=== THE PROBLEM ===
Retype every line of the data, keeping each word exactly.
◆ ◆ ◆
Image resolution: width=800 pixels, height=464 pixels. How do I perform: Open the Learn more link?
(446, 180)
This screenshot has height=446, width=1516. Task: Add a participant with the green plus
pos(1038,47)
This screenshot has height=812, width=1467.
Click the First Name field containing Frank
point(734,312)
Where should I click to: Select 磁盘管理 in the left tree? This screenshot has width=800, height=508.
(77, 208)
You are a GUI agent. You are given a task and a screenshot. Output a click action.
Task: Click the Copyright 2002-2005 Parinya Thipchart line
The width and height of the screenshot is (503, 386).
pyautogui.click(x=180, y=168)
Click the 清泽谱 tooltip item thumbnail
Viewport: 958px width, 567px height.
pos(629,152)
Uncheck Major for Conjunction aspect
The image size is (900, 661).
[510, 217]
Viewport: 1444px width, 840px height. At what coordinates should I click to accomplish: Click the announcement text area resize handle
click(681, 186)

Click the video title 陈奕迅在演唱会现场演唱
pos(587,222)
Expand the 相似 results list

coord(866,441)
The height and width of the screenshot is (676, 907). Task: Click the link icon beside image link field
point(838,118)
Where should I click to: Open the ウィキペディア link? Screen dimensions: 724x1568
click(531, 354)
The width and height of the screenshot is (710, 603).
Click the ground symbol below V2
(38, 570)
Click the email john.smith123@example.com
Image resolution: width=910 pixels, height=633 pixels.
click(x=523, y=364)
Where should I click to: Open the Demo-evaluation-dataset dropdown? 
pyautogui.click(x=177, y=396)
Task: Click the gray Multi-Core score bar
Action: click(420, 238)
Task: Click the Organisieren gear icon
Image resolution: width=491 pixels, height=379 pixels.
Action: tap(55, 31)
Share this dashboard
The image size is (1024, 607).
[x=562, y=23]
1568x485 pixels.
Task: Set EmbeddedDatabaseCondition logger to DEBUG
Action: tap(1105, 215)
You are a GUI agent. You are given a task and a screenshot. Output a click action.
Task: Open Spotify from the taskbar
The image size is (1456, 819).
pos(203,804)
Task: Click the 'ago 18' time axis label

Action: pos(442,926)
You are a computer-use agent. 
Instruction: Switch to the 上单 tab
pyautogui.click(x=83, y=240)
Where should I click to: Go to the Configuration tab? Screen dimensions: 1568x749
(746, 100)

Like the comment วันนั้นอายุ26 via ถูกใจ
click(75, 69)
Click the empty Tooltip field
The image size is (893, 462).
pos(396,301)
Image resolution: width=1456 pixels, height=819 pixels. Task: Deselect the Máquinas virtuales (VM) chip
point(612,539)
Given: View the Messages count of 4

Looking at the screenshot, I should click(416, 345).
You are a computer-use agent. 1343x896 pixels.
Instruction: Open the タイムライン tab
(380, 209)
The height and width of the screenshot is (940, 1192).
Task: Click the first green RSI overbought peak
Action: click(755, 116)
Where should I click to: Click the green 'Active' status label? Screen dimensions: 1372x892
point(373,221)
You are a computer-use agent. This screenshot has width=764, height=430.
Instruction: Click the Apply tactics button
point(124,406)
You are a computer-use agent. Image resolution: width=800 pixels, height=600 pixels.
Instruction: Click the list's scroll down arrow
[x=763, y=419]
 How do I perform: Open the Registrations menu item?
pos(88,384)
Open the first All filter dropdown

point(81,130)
◆ ◆ ◆
=== SOLUTION FOR THIS TASK ===
Image resolution: width=800 pixels, height=464 pixels. How do I perform: Open the Learn more link?
(446, 180)
This screenshot has height=446, width=1516. Task: Add a participant with the green plus
pos(1038,47)
This screenshot has height=812, width=1467.
Click the First Name field containing Frank
point(734,312)
Where should I click to: Select 磁盘管理 in the left tree? This screenshot has width=800, height=508.
(77, 208)
You are a GUI agent. You are given a task and a screenshot. Output a click action.
Task: Click the Copyright 2002-2005 Parinya Thipchart line
The width and height of the screenshot is (503, 386).
pyautogui.click(x=180, y=168)
Click the 清泽谱 tooltip item thumbnail
Viewport: 958px width, 567px height.
pos(629,152)
Uncheck Major for Conjunction aspect
The image size is (900, 661).
[510, 217]
Viewport: 1444px width, 840px height. At what coordinates should I click to accomplish: Click the announcement text area resize handle
click(681, 186)

Click the video title 陈奕迅在演唱会现场演唱
pos(587,222)
Expand the 相似 results list

coord(866,441)
The height and width of the screenshot is (676, 907). Task: Click the link icon beside image link field
point(838,118)
Where should I click to: Open the ウィキペディア link? Screen dimensions: 724x1568
click(531, 354)
The width and height of the screenshot is (710, 603).
Click the ground symbol below V2
(38, 570)
Click the email john.smith123@example.com
Image resolution: width=910 pixels, height=633 pixels.
click(x=523, y=364)
Where should I click to: Open the Demo-evaluation-dataset dropdown? 
pyautogui.click(x=177, y=396)
Task: Click the gray Multi-Core score bar
Action: click(420, 238)
Task: Click the Organisieren gear icon
Image resolution: width=491 pixels, height=379 pixels.
Action: tap(55, 31)
Share this dashboard
The image size is (1024, 607).
[x=562, y=23]
1568x485 pixels.
Task: Set EmbeddedDatabaseCondition logger to DEBUG
Action: tap(1105, 215)
You are a GUI agent. You are given a task and a screenshot. Output a click action.
Task: Open Spotify from the taskbar
The image size is (1456, 819).
pos(203,804)
Task: Click the 'ago 18' time axis label

Action: pos(442,926)
You are a computer-use agent. 
Instruction: Switch to the 上单 tab
pyautogui.click(x=83, y=240)
Where should I click to: Go to the Configuration tab? Screen dimensions: 1568x749
(746, 100)

Like the comment วันนั้นอายุ26 via ถูกใจ
click(75, 69)
Click the empty Tooltip field
The image size is (893, 462).
pos(396,301)
Image resolution: width=1456 pixels, height=819 pixels. Task: Deselect the Máquinas virtuales (VM) chip
point(612,539)
Given: View the Messages count of 4

Looking at the screenshot, I should click(416, 345).
You are a computer-use agent. 1343x896 pixels.
Instruction: Open the タイムライン tab
(380, 209)
The height and width of the screenshot is (940, 1192).
Task: Click the first green RSI overbought peak
Action: click(755, 116)
Where should I click to: Click the green 'Active' status label? Screen dimensions: 1372x892
point(373,221)
You are a computer-use agent. This screenshot has width=764, height=430.
Instruction: Click the Apply tactics button
point(124,406)
You are a computer-use agent. Image resolution: width=800 pixels, height=600 pixels.
Instruction: Click the list's scroll down arrow
[x=763, y=419]
 How do I perform: Open the Registrations menu item?
pos(88,384)
Open the first All filter dropdown

point(81,130)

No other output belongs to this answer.